[Date Prev][Date Next][Thread Prev][Thread Next][Date Index][Thread Index]
Re: [avr-gcc-list] [bug] cbi optimization error for 8-bit AVRs
From: |
Georg-Johann Lay |
Subject: |
Re: [avr-gcc-list] [bug] cbi optimization error for 8-bit AVRs |
Date: |
Mon, 17 Nov 2014 18:17:42 +0100 |
User-agent: |
Mozilla/5.0 (X11; Linux i686; rv:24.0) Gecko/20100101 Thunderbird/24.6.0 |
Am 11/09/2014 10:00 PM, schrieb Joern Rennecke:
On 8 November 2014 00:32, Szikra István <address@hidden> wrote:
Hi everyone!
My problem in sort: I’m getting
in r24, 0x18
ldi r25, 0x00
andi r24, 0xEF
out 0x18, r24
instead of
cbi 0x18, 4
.
I’m trying to write efficient modern C/C++ code for multiple platforms
including AVR 8 bit controllers.
Unfortunately GCC support for AVR (among other things) is not always
flawless. And it changes from versions to version (and not always for the
better).
Since I’m a long time AVR developer I have a lot of compiler versions
installed (WinAVR 2006-2010, and Atmel Studio 6.2 with GCC 4.8.1), but I
could test my code with only one (the latest).

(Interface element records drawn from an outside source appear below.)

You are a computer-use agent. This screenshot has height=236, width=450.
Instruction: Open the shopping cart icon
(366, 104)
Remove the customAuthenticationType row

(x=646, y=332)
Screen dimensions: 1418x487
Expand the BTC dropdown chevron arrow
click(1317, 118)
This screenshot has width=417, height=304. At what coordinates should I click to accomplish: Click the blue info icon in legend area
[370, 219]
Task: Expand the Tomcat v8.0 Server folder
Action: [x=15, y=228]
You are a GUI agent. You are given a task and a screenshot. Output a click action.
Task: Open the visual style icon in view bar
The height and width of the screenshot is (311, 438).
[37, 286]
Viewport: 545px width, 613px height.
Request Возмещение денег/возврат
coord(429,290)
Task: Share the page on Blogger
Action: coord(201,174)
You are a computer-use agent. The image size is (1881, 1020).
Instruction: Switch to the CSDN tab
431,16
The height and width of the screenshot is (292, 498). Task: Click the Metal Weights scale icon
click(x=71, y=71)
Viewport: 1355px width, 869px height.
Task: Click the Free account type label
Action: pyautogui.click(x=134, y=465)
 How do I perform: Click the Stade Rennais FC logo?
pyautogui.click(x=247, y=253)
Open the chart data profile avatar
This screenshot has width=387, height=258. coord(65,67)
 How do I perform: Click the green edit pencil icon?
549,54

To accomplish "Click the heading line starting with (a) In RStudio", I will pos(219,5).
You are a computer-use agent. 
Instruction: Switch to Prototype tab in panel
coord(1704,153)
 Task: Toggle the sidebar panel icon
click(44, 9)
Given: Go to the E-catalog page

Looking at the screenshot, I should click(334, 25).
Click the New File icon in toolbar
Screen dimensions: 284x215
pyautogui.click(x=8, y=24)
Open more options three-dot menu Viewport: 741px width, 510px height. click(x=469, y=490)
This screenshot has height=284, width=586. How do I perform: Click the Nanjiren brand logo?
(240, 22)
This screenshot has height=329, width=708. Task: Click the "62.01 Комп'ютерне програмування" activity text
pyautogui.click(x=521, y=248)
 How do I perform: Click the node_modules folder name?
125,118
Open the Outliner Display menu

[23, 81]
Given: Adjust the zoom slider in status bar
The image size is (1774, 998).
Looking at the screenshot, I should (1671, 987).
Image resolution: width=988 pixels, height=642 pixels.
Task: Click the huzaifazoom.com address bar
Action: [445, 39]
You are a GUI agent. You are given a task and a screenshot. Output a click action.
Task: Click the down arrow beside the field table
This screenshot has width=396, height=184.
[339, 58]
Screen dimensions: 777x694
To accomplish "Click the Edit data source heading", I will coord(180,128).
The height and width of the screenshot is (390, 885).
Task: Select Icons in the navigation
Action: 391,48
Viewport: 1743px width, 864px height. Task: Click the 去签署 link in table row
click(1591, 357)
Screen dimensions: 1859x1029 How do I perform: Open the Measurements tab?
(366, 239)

I run into some trouble with clearing port bits not translating from C into
cbi in assembler. It is caused by my bits template, but I do not know why.
It seems to me like a bug in GCC. Maybe someone here can shed some light on
the reason, or suggest a fix.
The transformation would seem prima facia best suited for the combine pass.
For the code in question it's already differently emit by C vs. C++ front end.
Consider
#define RR (*(unsigned char volatile*) (0x18 + __AVR_SFR_OFFSET__))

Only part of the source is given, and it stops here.